Because creating and maintaining an effective data server is a nontrivial task, forecast data providers may want to consider existing data repositories that support these attributes (e.g., Environmental Data Initiative [EDI], Dryad, Figshare, OSF, and Zenodo).
The one notable difference between ecological forecasts and the examples at the end of the previous section (NEON, climate data, etc.) is that many (if not most) ecological forecasters end up relying on two different services for archiving versus distribution. On the archiving side, ecologists tend to rely on third-party services for the persistent archiving (e.g., EDI), similar to how ecologists rely on such archives for ecological data, rather than archiving forecasts “in house” the way that most weather forecasting centers do. This is largely a reflection of a difference in scale and resources.

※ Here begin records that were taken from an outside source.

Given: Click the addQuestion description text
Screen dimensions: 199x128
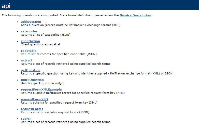Looking at the screenshot, I should point(70,25).
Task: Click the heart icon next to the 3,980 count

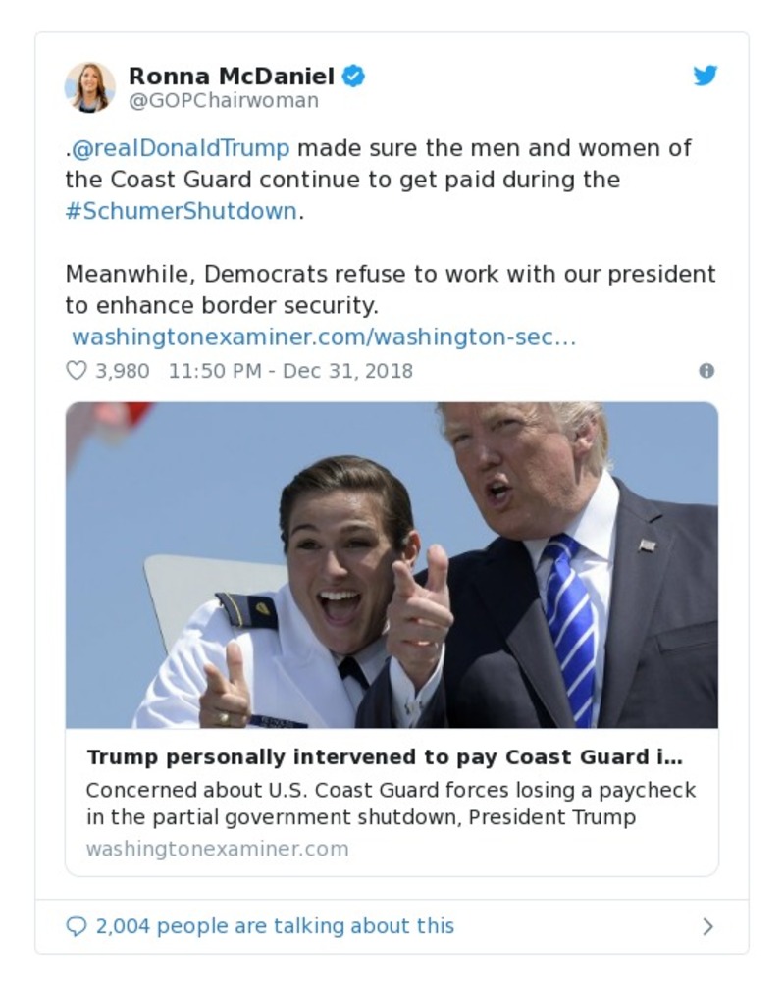Action: 75,371
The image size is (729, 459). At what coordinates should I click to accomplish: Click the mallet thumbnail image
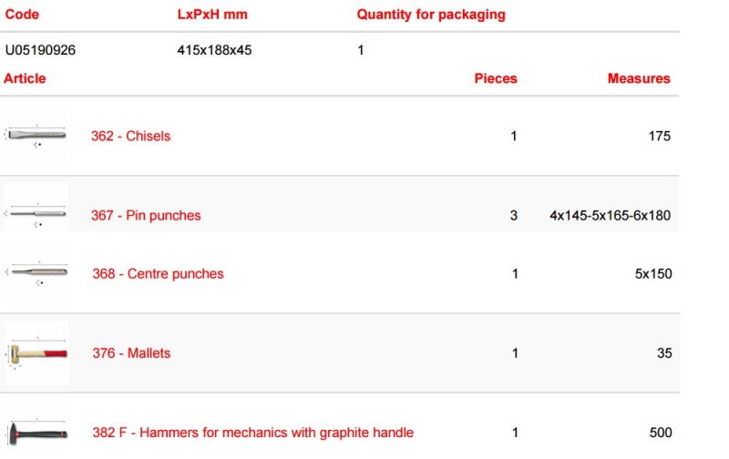pyautogui.click(x=36, y=353)
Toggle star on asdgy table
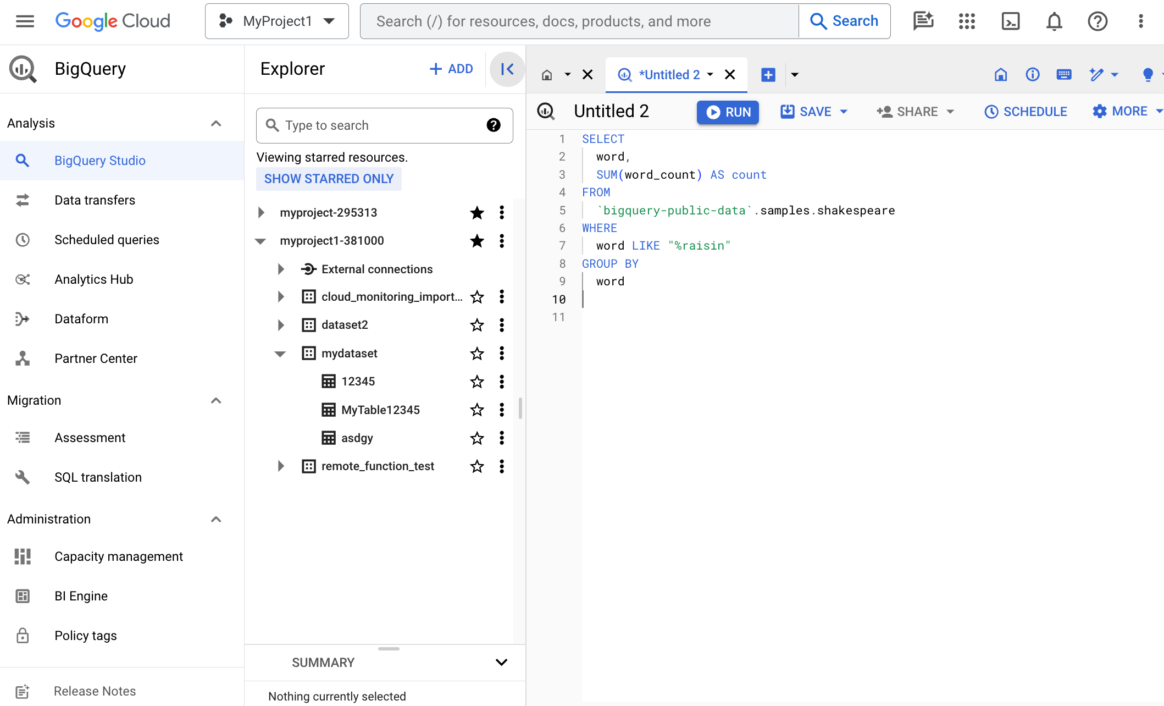The height and width of the screenshot is (706, 1164). (476, 438)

On the distribution side, most iterative ecological forecasts are currently being distributed using custom problem-specific systems and portals. That said, the development of such portals often represents redundant efforts and creates both barriers to entry and increased maintenance costs. As the ecological forecasting enterprise increases in scale and scope, there is an argument in favor of developing shared community infrastructure for forecast distribution (Fer et al., 2021). A growing number of cloud-based alternatives exist for short-term distribution that may be more accessible than a custom engineered platform. Some ecological forecasters have made use of cloud-based version control systems such as GitHub (White et al., 2019), although it should be noted that these systems are not optimized for storing large data volumes, they are best suited for smaller forecasts. A broader suite of tools is also available through the Open Science Foundation and CyVerse, which both support larger data volumes. Similarly, EFI itself has developed a cloud-based platform in support of our NEON Ecological Forecasting Challenge that leverages the EFI output and metadata standards to provide a richer suite of services including provisioning of input and target data, upload of forecasts, forecast scoring and visualization, and forecast distribution. Although the EFI platform is not currently available as a distribution service for the broader set of possible ecological forecasts, the system is available on GitHub (https://github.com/eco4cast/challenge-ci) as a container-based Docker stack that is easily redeployable. Lasty, a wide range of commercial and academic cloud-based data stores (e.g., Amazon Web Services, NSF Jetstream, and Open Storage Network) are available that are capable of storing and publicly redistributing very large data volumes.
Code and workflow archiving
Although the bulk of this paper has focused on the forecast output files and metadata, true transparency and reproducibility requires archiving the underlying models and workflows. Therefore, EFI recommends a three-tiered system to forecast archiving: forecast outputs and metadata (described above); code; and operational workflows (e.g., using containers).
Code
- be publicly archived,
- be well documented, both internally (e.g., ROxygen/Doxygen function documentation) and externally (READMEs and tutorials),
- be human-readable (i.e., adhere to best practices and language specific conventions for formatting), and
- have a DOI issued when new versions are released.
In particular, we recommend issuing a new DOI any time the model or workflow has changed enough that two forecasts from the same system would not be considered equivalent/comparable (i.e., any time there is a new model_version). Implicitly, users need to operate under the assumption that forecasts generated under a single DOI can be analyzed together.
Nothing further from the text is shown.